Texto:
────────────────
Rafael Silveira segue pelo mesmo pensamento em sua prática. “Essa imagem do mau lutador tem que ser desconstruída. Você viu que eu tenho livros aqui na academia? Porque a gente é uma escola, percebe? E uma escola sem livros não é uma escola. Eu brinco que a gente quer criar campeões da vida.”, enfatiza.
O legado desse trabalho tão ligado aos brasileiros parece extrapolar os limites da modalidade. “Conseguimos limpar a imagem do Jiu-Jitsu e contribuímos muito para o desenvolvimento de Portugal na prática desportiva. Há 20 anos, você corria na marginal e gritavam 'vai trabalhar!'. Hoje temos uma arte marcial inserida na sociedade portuguesa como prática pedagógica”, afirma Vita.
Família unida
O entusiasmo dos praticantes e a mudança de perfil deles são facilmente percebidos no tatame. Crianças sorridentes aprendem as primeiras técnicas em ritmo de brincadeira na academia Mondego. Gustavo Batista, doutorando em rireito pela Universidade de Coimbra, vive em Portugal desde 2018 e é pai de um desses meninos, Arthur Gael, 7. Eles dizem terem encontrado no Jiu-Jitsu a atividade ideal para passar um tempo divertido entre pai e filho.
“Procurava algum esporte para o Arthur, para que ele pudesse canalizar energias e também desse um senso de respeito e responsabilidade. E achei que o Jiu-Jitsu aliava tanto nessas questões quanto a segurança pessoal. Achei que esse seria um bom caminho, e se confirmou. Conhecemos muita gente legal”, conta Gustavo. “No Jiu-Jitsu, os mestres brasileiros dominam, então, seria muito difícil encontrar alguém que não fosse brasileiro que estivesse a ensinar em Portugal”, frisa.
Muito além de uma atividade praticada exclusivamente por brasileiros, o Jiu-Jitsu parece estar consolidado entre os locais. A portuguesa Sara Guedes, 35, é mais uma entusiasta da atividade para crianças. Ela matriculou o filho Eduardo na academia Mondego em setembro último e, desde então, só vê benefícios com a prática.
“Ele tem gostado muito, porque transforma o treino todo numa brincadeira. O treino sempre tem minicompetições em grupos e uma coisa que muitos esportes não têm, que é um bom aquecimento, os alongamentos. Depois em cada aula, eles aprendem uma técnica de defesa, e gostam. Quando chegam em casa, querem experimentar com toda a gente, o que não é muito agradável para quem fica em casa, mas é legal para eles”, diverte-se a mãe, orgulhosa.
Os mais velhos também parecem se encantar com a interação social vinda da arte suave. Nuno Chaves Ferreira, almirante da Marinha Portuguesa, pratica Jiu-Jitsu há cerca de sete anos, sempre por influência da comunidade brasileira. “Eu ia muito ao Brasil e ficava temporadas por lá. Tinha amigos e pedi para ver se eles arranjavam uma equipe para jogar futebol, porque eu pratico futsal. E eles me disseram que não jogavam futebol, mas Jiu-Jitsu, sim”, diz o faixa marrom.
“O Jiu-Jitsu Brasileiro nasceu com a família Gracie. E, de fato, a grande escola da modalidade está no Brasil e nos treinadores brasileiros. Foi a partir dessa sabedoria, desse conhecimento, que nasceu no Brasil. Eu tive a percepção muito real de que os professores brasileiros dominam a técnica de uma forma única”, completa o militar, com conhecimento de causa.
Ferreira vai além: “O Jiu-Jitsu, para mim, funciona um bocado como terapia. Quando chegamos ma academia, a cabeça está vazia e você se liberta de todos os estresses. Eu, que sou militar, consigo notar que não há soldados e não há generais. Somos todos iguais. E a relação que se estabelece no combate entre duas pessoas, só por aquilo que elas são, não é como profissão ou como conquista de vida, mas como seres humanos. Transmite-nos uma serenidade e uma tranquilidade fora de série”.
────────────────
(Entradas salvas)
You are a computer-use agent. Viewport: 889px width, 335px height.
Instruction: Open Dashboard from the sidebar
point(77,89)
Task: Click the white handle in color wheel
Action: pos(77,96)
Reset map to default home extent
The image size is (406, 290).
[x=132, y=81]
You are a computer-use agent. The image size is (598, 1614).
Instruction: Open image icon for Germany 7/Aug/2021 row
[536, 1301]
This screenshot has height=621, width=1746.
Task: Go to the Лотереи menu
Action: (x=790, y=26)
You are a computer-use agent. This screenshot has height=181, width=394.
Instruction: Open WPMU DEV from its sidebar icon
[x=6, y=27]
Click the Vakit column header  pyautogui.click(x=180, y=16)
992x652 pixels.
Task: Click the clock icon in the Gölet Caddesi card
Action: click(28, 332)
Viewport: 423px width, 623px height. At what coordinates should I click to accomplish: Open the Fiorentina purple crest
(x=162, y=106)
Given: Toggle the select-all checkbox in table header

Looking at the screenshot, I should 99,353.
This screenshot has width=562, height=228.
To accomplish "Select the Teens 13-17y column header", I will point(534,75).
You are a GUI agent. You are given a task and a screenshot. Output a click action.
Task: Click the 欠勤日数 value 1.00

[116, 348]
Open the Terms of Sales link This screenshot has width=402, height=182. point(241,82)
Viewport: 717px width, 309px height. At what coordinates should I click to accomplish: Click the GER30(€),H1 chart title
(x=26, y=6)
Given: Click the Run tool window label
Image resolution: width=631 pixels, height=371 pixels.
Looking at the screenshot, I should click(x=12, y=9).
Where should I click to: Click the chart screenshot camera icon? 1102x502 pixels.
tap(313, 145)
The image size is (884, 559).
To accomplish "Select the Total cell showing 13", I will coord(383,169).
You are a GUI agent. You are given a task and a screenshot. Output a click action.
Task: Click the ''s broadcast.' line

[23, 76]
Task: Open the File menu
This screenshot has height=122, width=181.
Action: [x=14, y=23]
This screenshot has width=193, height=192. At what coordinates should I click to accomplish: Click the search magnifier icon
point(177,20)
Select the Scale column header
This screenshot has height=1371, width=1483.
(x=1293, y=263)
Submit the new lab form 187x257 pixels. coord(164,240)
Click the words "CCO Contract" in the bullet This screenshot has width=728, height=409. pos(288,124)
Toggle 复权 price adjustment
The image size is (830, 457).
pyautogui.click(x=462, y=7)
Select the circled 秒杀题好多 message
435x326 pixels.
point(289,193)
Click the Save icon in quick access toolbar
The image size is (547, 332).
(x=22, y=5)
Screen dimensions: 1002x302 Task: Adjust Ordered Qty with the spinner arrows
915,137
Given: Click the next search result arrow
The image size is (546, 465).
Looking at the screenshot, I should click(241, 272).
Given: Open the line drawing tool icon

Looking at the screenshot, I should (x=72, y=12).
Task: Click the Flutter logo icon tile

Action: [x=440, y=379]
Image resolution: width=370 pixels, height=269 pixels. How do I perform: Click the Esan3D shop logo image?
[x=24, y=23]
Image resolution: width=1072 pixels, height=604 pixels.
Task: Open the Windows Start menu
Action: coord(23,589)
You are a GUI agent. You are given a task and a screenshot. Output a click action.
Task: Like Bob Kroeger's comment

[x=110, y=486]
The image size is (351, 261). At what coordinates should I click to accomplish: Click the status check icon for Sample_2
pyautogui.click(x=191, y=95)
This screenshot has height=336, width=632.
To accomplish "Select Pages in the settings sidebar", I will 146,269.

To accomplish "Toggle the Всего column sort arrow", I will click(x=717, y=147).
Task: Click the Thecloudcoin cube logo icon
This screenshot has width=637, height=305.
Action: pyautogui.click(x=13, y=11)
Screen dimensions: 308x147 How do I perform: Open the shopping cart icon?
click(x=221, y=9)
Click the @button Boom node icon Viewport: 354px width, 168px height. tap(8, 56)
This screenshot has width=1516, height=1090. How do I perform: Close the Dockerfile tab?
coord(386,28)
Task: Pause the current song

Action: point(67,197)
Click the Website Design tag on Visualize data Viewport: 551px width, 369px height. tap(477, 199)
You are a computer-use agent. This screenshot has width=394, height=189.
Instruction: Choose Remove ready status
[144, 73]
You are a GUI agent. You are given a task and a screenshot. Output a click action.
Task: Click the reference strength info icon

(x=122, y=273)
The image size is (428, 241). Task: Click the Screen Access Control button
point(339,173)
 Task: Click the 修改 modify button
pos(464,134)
────────────────
Tarefas a realizar:
(A) Liste todas as pessoas que o texto sobre o Jiu-Jitsu em Portugal menciona pelo nome, sem contar famílias.
(B) Transcreva o trecho do texto sobre o Jiu-Jitsu em Portugal que vai de "Os mais velhos" até "o faixa marrom.", incluindo essas palavras.

Respostas numeradas:
(A)
- Rafael Silveira
- Vita
- Gustavo Batista
- Arthur Gael
- Sara Guedes
- Eduardo
- Nuno Chaves Ferreira

(B)
Os mais velhos também parecem se encantar com a interação social vinda da arte suave. Nuno Chaves Ferreira, almirante da Marinha Portuguesa, pratica Jiu-Jitsu há cerca de sete anos, sempre por influência da comunidade brasileira. “Eu ia muito ao Brasil e ficava temporadas por lá. Tinha amigos e pedi para ver se eles arranjavam uma equipe para jogar futebol, porque eu pratico futsal. E eles me disseram que não jogavam futebol, mas Jiu-Jitsu, sim”, diz o faixa marrom.